I must have been naive, but I never even considered a man's income. I was attracted to men who had a passion for something (and still am). And many times it takes a lot of fortitude and ambition to make our passions happen which is also an attractive trait.
I never thought my beloved had a passion for anything, until I realized his passion is people.
It never occurred to me that was a thing; the idea is foreign to me.
All of thatbis true, and well said.
Its not that I focused on how much anyne made, but I will admit to prioitizing any potenial mate trait included being sensible about money. And as it turns out, I got someone who is extremely frugal, a good thing in the long run for me.
When you truly deeply love someone I don't see how you can not love everyone who is a part of them. I was the one who insisted, over my last boyfriend's concerns about the cost, in traveling to see his family, helped him out with child support payments when he was unemployed, and said if his adult daughter and her kids needed a place to stay we would just rent a UHaul and go pick her up. He himself was "dad" to 4 children of ex-girlfriends whose biological fathers were not in the picture even after his relationships with their mothers ended. With him it was always my son or daughter, no qualifiers, and I have also heard others talk about not using the term step, because that implies a lesser degree of kinship.
I'm sure it is cheaper to not adopt a big tent approach to family, but it is so satisfying, the opposite of loneliness. At the present time I am working to maintain long distance relationships with my late ex-husband's siblings, aunts to my son.
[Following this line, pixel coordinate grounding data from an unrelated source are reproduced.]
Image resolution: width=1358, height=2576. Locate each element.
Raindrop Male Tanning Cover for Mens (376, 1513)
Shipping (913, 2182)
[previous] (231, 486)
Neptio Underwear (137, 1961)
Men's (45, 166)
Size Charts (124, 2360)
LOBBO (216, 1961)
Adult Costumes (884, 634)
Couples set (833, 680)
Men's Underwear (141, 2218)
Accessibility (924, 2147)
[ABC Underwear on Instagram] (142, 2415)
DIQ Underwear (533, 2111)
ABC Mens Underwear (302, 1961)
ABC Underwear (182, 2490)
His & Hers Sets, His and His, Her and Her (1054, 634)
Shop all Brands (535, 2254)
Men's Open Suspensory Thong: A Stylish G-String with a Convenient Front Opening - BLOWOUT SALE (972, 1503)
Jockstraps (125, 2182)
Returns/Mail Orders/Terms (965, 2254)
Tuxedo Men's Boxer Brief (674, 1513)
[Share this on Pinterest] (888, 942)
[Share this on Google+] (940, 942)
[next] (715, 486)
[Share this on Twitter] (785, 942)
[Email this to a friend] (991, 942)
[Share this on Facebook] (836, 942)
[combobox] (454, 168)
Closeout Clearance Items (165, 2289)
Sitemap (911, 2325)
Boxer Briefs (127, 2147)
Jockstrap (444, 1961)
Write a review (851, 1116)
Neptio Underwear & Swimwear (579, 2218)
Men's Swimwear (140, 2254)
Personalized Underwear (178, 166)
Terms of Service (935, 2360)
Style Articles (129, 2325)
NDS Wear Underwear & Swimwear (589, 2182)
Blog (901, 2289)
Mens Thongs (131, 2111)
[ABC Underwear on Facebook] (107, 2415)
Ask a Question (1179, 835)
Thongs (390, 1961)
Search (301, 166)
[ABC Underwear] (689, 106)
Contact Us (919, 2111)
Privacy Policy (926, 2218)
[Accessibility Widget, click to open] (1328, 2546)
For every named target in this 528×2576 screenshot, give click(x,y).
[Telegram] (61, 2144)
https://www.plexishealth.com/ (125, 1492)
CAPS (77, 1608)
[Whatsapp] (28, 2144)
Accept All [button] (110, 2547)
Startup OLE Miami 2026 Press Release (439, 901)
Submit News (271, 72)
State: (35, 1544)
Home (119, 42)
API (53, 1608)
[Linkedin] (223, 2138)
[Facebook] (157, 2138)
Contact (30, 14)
You can't take it with you. Just this morning I was reading Ecclesiastes 5 on that.
Plenty of people have helped me out or "rescued" me when I needed help. If you cast your bread upon waters, after many days it will come to you. What comes around goes around. Have a penny give a penny, need a penny take a penny. It's not just me, it's imbued in the best of our culture, as opposed to say geisha culture where a man is only interested in a woman for sex and clever conversation, and certainly won't get involved in the lives of children she had with other men.